Planning for 2007? Plan for Growth!
Nov 14, 2006 05:31 PM
Planning for 2007? Plan for Growth!
Fall. It’s that time again. All over the business world, marketing executives are rallying their strength to make it through the end of the year while planning for the next one. The objective is the same: Try to find the right mix of internal and external resources to reach the company’s goals without breaking the bank – or getting robbed on the way to it.

And all the while, the people on the finance side of the business are looking for ways to cut the budget even more. And so is the struggle of the business life: “It takes money to make money,” we tell our CFOs. “Yeah, how much?” they ask.

There’s a simple solution to this age-old conundrum: Marketing must position itself as a profit center, instead of a cost center. To achieve this goal, three important things must happen:
  • Marketing has to have a seat at the board room table and be able to understand – in order to impact – the core business case of the company.

  • Marketing must operate from a cost efficient model that makes sense to the CFO.

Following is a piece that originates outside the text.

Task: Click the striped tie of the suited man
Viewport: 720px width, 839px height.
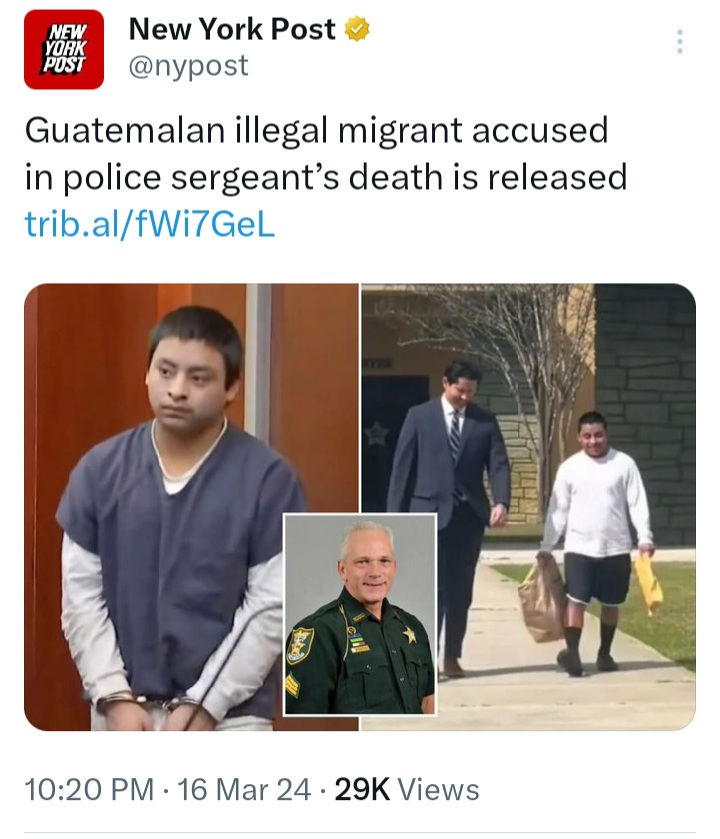Action: click(x=454, y=434)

  • There must be a direct and transparent line from expense to revenue.
The first issue here is largely a cultural one. Some companies value marketing enough to give it a seat at the table – while some just see it as a cost center, a “necessary evil.” Usually, when marketing doesn’t have a seat at the table, it’s often due to the finance and/or operations side of the business not understanding, or agreeing with, the model that the company has historically used for its marketing. CFO’s sense that marketing isn’t as efficient as it could be, but not being marketers themselves, they lack the language to articulate its shortcomings.

What we’ve found is that the Interactive Marketing Model makes sense both to the marketing and finance sides of a company. Why? Because there’s a high level of transparency and accountability built into the model. And with the level of transparency and accountability of Internet-enabled tools, like voice casting and rich e-mail, the line between expense and revenue becomes quickly evident.

In the nine years that Smith Content has been in business, a lot has changed – but our core philosophies haven’t: The message makes the sale and growth comes from targeted communication.

See, every growing company needs a Strategic Marketing Advisor – someone who can see the forest through the trees and act as a guide through the maze that is today’s marketing mix. Sometimes that’s all you need.

But, situationally, you need that advisor to create a MAP (Marketing Action Plan), which bread crumbs the ideas that have been generated and marks the path for the rest of the company and its creative and technology partners to follow. From there, as a company, you need to be able to conjure up the words that will light the way in front of you and allow others to find their path.

Finally, you need to have communication tools – like this blog – that narrowcast your message to tell your company’s story.